Report only how many lines of the entries below contain the string "computer".

Collected data:
....................
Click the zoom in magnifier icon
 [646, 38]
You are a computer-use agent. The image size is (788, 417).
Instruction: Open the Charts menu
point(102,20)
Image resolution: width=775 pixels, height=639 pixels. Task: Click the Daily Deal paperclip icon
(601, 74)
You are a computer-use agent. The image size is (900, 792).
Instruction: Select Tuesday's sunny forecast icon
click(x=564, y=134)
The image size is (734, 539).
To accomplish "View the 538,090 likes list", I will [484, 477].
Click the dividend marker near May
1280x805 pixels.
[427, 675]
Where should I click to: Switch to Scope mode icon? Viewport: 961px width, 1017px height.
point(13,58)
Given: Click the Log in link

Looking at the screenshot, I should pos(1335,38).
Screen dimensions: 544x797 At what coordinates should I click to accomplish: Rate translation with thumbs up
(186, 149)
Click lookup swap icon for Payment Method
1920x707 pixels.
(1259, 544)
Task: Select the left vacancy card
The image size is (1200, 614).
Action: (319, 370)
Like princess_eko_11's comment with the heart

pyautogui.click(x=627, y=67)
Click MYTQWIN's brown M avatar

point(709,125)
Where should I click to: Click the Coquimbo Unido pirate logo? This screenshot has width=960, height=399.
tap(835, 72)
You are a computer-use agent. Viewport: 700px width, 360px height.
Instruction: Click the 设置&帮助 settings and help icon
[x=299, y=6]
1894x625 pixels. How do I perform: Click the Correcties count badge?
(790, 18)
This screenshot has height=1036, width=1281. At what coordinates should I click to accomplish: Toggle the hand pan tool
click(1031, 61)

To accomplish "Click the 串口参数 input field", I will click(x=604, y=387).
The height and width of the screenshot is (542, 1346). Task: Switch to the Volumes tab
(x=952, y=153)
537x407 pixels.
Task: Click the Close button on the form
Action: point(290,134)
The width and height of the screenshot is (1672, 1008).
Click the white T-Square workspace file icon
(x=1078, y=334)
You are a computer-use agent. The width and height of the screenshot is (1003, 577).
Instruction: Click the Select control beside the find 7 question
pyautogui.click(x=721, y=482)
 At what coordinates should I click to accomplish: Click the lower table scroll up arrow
....................
RESPONSE BOX: 4